▸ YOUR TASK
Nothing but the lines from the top of the following entries through the line with "Refresh the History" should be printed, exactly as they are.

BEGIN PROVIDED DATA

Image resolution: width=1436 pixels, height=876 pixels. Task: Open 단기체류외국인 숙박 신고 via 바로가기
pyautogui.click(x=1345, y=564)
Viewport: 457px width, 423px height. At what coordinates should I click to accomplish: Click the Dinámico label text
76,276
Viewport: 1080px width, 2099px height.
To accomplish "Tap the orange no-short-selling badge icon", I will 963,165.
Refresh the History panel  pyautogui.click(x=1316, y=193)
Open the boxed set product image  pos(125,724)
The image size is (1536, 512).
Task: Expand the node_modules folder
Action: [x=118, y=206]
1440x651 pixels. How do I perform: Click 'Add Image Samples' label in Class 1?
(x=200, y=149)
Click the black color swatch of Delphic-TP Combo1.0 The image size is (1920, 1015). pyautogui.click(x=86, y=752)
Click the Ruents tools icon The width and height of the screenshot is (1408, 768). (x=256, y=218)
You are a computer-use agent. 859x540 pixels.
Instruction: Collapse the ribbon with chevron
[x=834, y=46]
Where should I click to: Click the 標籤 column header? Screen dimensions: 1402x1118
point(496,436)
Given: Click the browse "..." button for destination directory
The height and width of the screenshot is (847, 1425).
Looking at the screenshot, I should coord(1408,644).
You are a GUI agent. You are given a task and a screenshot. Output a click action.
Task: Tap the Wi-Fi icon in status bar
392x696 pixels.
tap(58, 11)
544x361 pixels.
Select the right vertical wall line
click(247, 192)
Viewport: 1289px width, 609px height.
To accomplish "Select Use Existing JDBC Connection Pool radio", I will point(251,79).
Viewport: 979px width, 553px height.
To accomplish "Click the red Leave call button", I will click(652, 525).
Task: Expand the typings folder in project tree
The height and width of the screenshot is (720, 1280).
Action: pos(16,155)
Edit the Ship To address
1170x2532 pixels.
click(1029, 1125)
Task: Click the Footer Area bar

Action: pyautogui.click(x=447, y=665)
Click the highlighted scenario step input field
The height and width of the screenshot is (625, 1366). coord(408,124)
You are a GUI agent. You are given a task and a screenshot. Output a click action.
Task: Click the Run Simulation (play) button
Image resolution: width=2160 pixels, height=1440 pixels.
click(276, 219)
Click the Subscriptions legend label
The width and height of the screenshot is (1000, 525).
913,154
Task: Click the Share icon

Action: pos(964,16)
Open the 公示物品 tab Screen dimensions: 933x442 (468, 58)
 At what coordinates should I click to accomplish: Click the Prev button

END PROVIDED DATA

▸ SOLUTION TO THE EXERCISE
Image resolution: width=1436 pixels, height=876 pixels. Task: Open 단기체류외국인 숙박 신고 via 바로가기
pyautogui.click(x=1345, y=564)
Viewport: 457px width, 423px height. At what coordinates should I click to accomplish: Click the Dinámico label text
76,276
Viewport: 1080px width, 2099px height.
To accomplish "Tap the orange no-short-selling badge icon", I will 963,165.
Refresh the History panel  pyautogui.click(x=1316, y=193)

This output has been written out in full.